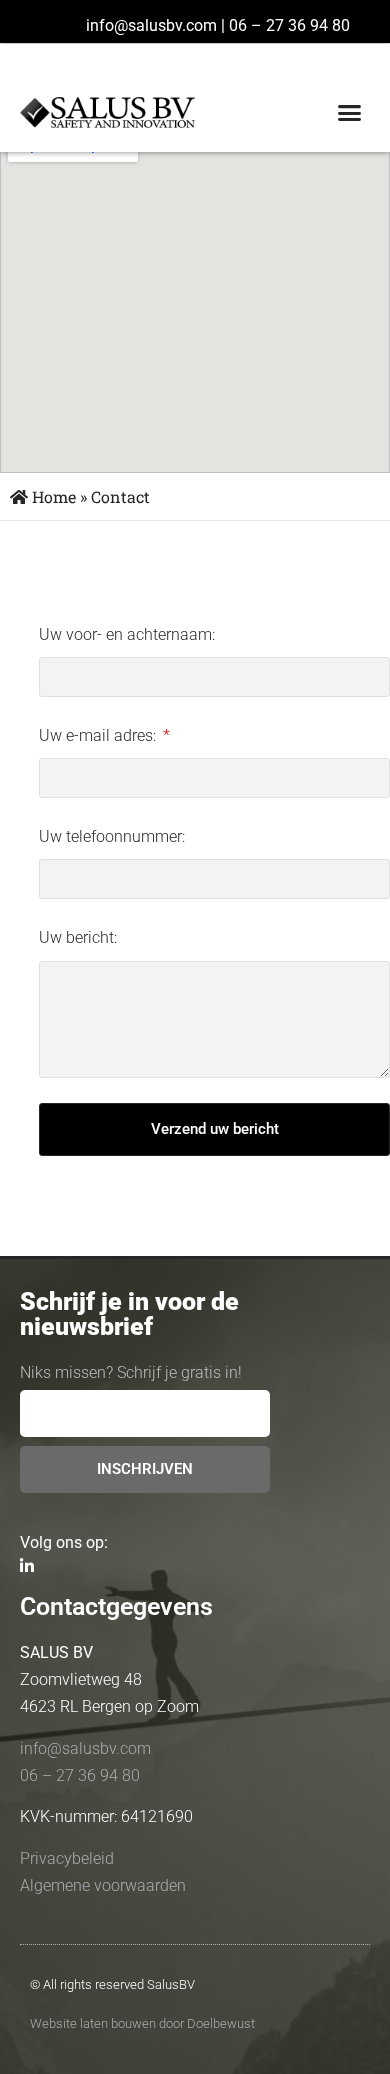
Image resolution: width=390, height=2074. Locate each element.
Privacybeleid (67, 1858)
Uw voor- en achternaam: (127, 634)
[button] (350, 113)
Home (52, 496)
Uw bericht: (78, 937)
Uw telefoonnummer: (112, 836)
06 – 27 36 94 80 (289, 25)
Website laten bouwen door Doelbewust (142, 2023)
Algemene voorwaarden (103, 1885)
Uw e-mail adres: (99, 735)
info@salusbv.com (151, 25)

- What is needed
Be exact. Write out all the entries and omit the pictures.

- Solution to the problem
Image resolution: width=390, height=2074. Locate each element.
Privacybeleid (67, 1858)
Uw voor- en achternaam: (127, 634)
[button] (350, 113)
Home (52, 496)
Uw bericht: (78, 937)
Uw telefoonnummer: (112, 836)
06 – 27 36 94 80 (289, 25)
Website laten bouwen door Doelbewust (142, 2023)
Algemene voorwaarden (103, 1885)
Uw e-mail adres: (99, 735)
info@salusbv.com (151, 25)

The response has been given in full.